Which Direct TV you DMA down load always has data for your two nearest DMA so you always have guide data avl for all OTA, how is Dish handling this?


----------



## Mark Lamutt (Mar 24, 2002)

I don't know yet, scottchez. My attempts this weekend to pull in the signals from my two closest DMAs were unsuccessful.

I know that this issue is one of the fixes for the next version of the 921 software, so I assume that it has either already been dealt with on the 942, or will be dealt with.


----------



## scottchez (Feb 4, 2003)

Did I read the Review right, This thing will someday do Analog OVER THE AIR chanels?

Like what the Standard 2-13 channels in VHF are?

Is this a software upgrade?

Will it show up on the guide?


Also on OTA GUI, what does the edit command do? Can you rename channel names or map them to some other local guide channel. I see the edit button on one of the screen prints in the review.


----------



## Mark Lamutt (Mar 24, 2002)

It will eventually be able to view (pass through only) analog OTA channels just like the 921 does now. It won't be able to record them, and you won't have guide data for them.

Edit lets you edit the name of the station, although I have no idea if that would affect guide data or not. My guess is not.


----------



## Cyclone (Jul 1, 2002)

Mark Lamutt said:


> I don't know yet, scottchez. My attempts this weekend to pull in the signals from my two closest DMAs were unsuccessful.

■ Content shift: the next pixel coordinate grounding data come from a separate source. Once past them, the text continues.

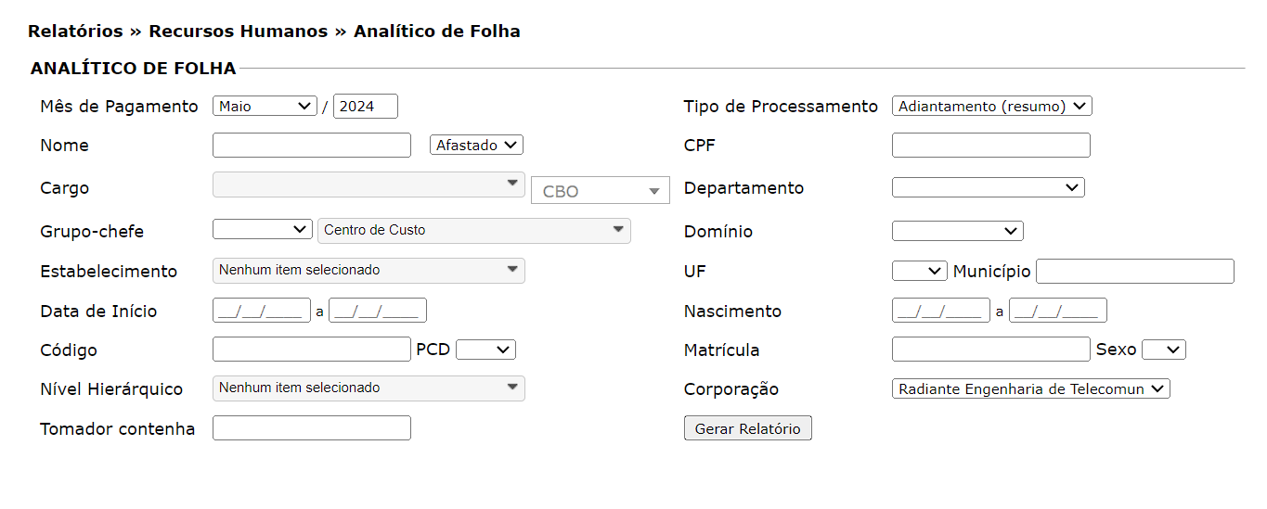Click the Município input field
Screen dimensions: 1267x509
(1134, 272)
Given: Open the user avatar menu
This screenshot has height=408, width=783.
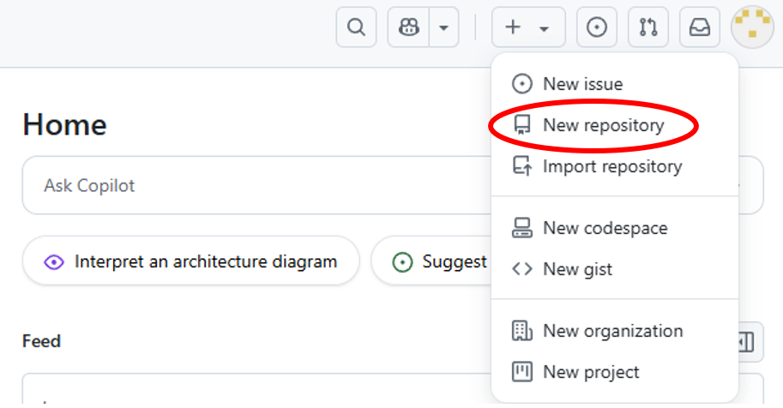Looking at the screenshot, I should (752, 27).
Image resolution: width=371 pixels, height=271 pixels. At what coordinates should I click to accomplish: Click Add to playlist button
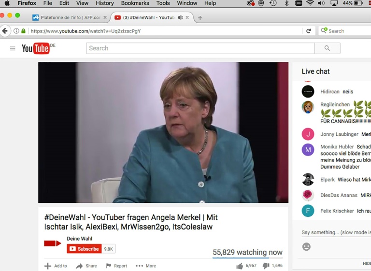click(56, 266)
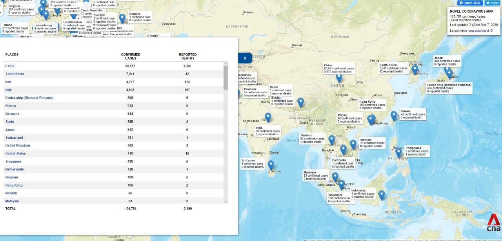Select the Sri Lanka pin near Colombo
The image size is (502, 241).
click(x=271, y=165)

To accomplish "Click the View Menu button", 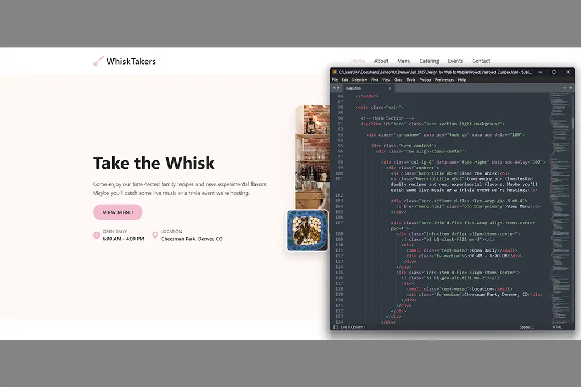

That really is a bummer. Box up that 942 and send it my way. I'm Grade A on Balt and DC. I'll get some screenshots and a write back to you in a day or so when the box is returned.


----------



## gevange (Apr 3, 2005)

I'm not sure if this is what you want to know but my locals have the same guide info as the dish locals. The dish channels are mapped to where they belong and the ota channels are right next to them such as ABC here is 3 on dish and 3-01 on locals. George


----------



## Stewart Vernon (Jan 7, 2005)

I'm with the folks who have asked why can't the receiver pick up Guide data over the air... I don't have a digital tuner in my HDTV, so I don't know how that works exactly... but I know that the regular tuner can pick up Guide data over-the-air for its built-in guide... so at least that much data exists.

In my area, a couple of the digital stations not only have sub-channels, but even on the main channel aren't always broadcasting the same thing the analog station is... My local channel, for instance, has made some of their own HD "tours" of scenic places within NC and they sometimes show those on the HD channel instead of whatever programming they are showing on the analog channel.

Granted, this happens mostly on weekends or non-prime time when the networks aren't shoving programming down the pipe... but it would be nice to have something other than just a "clone" of the same guide information for the locals overlaying the digital OTA channels.

Some guide is better than no guide though.


----------